Chaque bonne idée, cependant, a un inconvénient, comme en témoignent les tristes pratiques de trépanation du 20e siècle censées guérir « l'hystérie féminine ». Supprimer un problème de comportement ne le résout pas.
« Une étude qui a renforcé l'empathie des gens afin d'éradiquer le racisme a montré que les individus d'un même groupe étaient plus unis par l'empathie, mais que leur rejet des autres groupes a augmenté de façon spectaculaire, " dit le professeur Savulescu. Ce qui fonctionne pour un individu n'a pas le même effet sur un groupe dans son ensemble.
À la suite de leurs enquêtes approfondies, l'équipe internationale, composée de généticiens, éthiciens, philosophes, ingénieurs et neuroscientifiques - ont reconnu l'importance de réfléchir aux conséquences sur la société de chaque changement individuel. Les experts ont également signalé le besoin urgent d'introduire des réglementations unifiées entre les différents gouvernements avant que l'utilisation de ces nouvelles technologies ne dégénère. Cette préoccupation est illustrée par le cas récent de jumeaux chinois qui ont été génétiquement modifiés pour résister au virus du sida, une maladie qu'ils n'auraient peut-être jamais contractée.

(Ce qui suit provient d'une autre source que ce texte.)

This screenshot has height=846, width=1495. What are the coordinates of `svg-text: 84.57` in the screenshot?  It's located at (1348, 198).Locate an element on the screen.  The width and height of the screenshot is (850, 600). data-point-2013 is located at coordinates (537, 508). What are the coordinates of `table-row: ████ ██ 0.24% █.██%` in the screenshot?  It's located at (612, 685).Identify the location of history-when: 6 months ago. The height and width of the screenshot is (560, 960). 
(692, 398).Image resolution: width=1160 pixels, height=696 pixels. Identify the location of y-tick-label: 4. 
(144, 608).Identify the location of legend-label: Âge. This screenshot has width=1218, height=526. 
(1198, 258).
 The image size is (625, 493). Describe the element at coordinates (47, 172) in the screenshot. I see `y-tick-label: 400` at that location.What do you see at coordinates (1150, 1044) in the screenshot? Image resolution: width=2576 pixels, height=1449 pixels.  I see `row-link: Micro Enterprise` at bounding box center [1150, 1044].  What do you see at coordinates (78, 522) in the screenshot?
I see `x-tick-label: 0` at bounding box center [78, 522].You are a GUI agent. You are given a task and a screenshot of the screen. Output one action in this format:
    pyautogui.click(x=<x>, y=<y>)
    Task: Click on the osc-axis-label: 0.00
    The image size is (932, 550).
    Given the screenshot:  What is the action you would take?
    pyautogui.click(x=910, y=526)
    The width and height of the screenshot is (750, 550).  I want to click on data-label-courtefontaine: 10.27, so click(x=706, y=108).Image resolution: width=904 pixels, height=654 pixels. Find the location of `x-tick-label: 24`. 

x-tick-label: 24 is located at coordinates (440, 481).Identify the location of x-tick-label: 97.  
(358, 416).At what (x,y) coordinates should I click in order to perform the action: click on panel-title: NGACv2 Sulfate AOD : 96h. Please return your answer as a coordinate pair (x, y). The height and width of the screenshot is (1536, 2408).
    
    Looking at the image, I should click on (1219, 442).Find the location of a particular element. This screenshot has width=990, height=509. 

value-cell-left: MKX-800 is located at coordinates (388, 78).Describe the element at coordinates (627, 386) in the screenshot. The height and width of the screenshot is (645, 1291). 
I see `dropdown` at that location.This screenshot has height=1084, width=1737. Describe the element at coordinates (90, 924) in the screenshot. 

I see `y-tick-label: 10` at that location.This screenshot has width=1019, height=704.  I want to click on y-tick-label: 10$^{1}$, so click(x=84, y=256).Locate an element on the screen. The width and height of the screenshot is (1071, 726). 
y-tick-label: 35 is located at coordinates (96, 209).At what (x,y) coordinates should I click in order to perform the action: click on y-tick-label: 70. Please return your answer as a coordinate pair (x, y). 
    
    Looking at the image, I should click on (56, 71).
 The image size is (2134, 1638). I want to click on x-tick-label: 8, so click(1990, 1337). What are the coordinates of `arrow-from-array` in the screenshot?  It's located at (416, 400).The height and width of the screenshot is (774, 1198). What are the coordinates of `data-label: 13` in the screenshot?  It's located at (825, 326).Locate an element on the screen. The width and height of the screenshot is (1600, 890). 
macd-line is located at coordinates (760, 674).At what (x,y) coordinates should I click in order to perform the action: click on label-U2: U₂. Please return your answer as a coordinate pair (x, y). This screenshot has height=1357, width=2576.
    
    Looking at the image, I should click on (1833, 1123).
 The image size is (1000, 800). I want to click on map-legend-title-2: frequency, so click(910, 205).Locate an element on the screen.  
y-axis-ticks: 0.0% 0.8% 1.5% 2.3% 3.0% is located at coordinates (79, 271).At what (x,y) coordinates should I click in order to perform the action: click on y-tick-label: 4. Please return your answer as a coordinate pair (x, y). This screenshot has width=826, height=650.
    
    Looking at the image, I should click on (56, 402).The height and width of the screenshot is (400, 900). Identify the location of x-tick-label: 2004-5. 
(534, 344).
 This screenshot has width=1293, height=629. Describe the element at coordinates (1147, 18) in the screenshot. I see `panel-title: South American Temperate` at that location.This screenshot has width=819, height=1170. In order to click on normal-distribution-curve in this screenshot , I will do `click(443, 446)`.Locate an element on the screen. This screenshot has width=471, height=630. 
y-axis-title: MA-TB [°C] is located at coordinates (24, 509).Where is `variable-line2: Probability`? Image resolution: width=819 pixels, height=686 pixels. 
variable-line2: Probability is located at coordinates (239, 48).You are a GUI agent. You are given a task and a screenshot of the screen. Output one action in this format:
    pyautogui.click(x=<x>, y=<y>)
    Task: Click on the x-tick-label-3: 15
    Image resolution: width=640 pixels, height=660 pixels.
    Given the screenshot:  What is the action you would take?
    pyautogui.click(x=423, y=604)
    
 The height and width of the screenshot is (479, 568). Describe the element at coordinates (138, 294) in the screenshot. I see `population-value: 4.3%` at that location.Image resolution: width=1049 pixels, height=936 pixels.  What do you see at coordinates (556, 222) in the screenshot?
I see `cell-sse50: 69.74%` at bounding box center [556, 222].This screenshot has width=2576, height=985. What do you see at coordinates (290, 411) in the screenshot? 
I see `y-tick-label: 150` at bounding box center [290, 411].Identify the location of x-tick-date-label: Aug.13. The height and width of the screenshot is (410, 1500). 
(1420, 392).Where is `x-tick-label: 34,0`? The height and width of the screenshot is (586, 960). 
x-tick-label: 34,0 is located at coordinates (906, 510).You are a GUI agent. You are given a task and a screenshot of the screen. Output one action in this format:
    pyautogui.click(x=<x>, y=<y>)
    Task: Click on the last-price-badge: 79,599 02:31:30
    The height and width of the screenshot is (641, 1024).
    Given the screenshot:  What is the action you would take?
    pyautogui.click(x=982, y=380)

"L'une des grandes énigmes éthiques non résolues est de savoir comment concilier les intérêts de l'individu et ceux de la société en cas de conflit. Les technologies d'amélioration humaine exigent des décideurs qu'ils trouvent un certain équilibre. Les effets collectifs sont importants et nous ne pouvons pas simplement laisser les le marché décide, " dit Julian Savulescu. " Nos remarques sont un appel à l'action avant qu'il ne soit trop tard, " conclut le professeur Bavelier.